Suppose we have a random vector $\textbf{x}\subset \mathbb{R}^n$ with known probabilistic characteristics. We want to find a $\theta$ which makes the vector $z=H\theta$ as close as possible to $\textbf{x}$ where $H\in\mathbb{R}^{n\times p}$ is a full rank matrix with $p<n$ and $\theta\in\mathbb{R}^{p\times 1}$.
One can find the desired $\theta$ by writing the least square errors as $$J(\theta)=(\textbf{x}-H\theta)^T(\textbf{x}-H\theta)$$ The answer for the best $\theta$ which minimizes the above norm is
$$\hat\theta=(H^TH)^{-1}H^T\textbf{x}$$
which means the best $\theta$ is the one that makes orthogonal projection of $\textbf{x}$ onto the subspace spanned by $H$.

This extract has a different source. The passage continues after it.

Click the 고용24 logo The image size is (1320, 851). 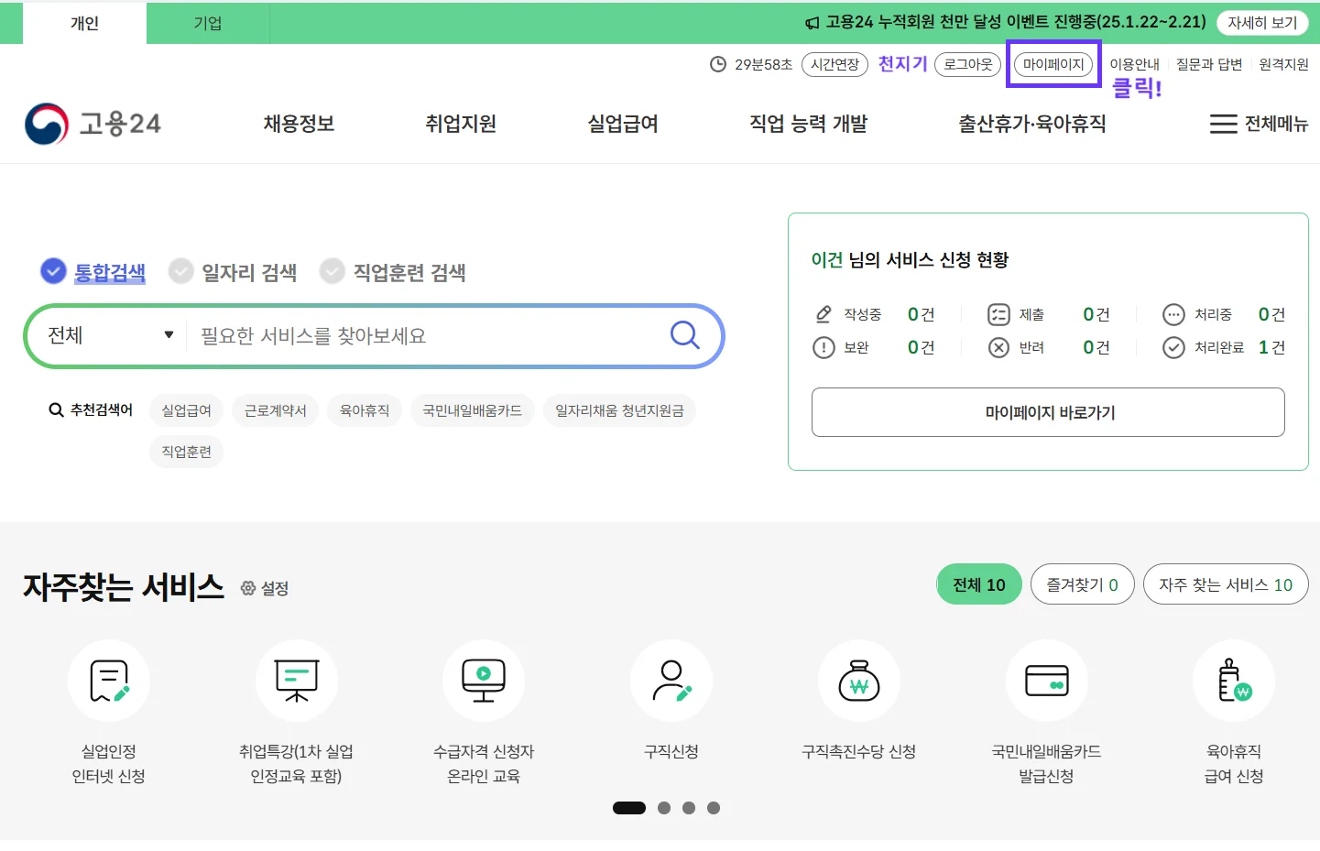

However, the weighted form of the error can be written as $$J(\theta)=(\textbf{x}-H\theta)^TW(\textbf{x}-H\theta)$$ If $W$ is a positive definite matrix, by substituting $W=LL^T$ (Cholescky decompostion) the above can be written as $$J(\theta)=(L\textbf{x}-LH\theta)^T(L\textbf{x}-LH\theta)$$ Having the above notion in mind, and letting $y=L\textbf{x}$ one can say, the best $\theta$ is the one that makes orthogonal projection of $y$ onto the subspace spanned by $LH$.

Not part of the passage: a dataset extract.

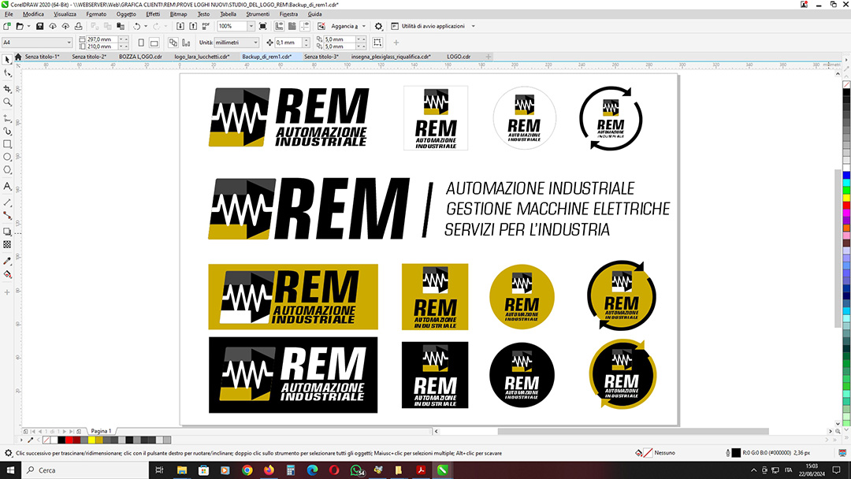Select the Zoom magnifier tool
851x479 pixels.
[x=7, y=102]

The last step means we have a subspace spanned by $H$ but to find the least error we change the subspace to Range($LH$) and our measurement to $L\textbf{x}$ and try to find the orthogonal projection of new measurement onto the new subspace.
Why do we change our subspace to new subspace?
What is the best $W$ or $L$?
Does this change relate to data shape?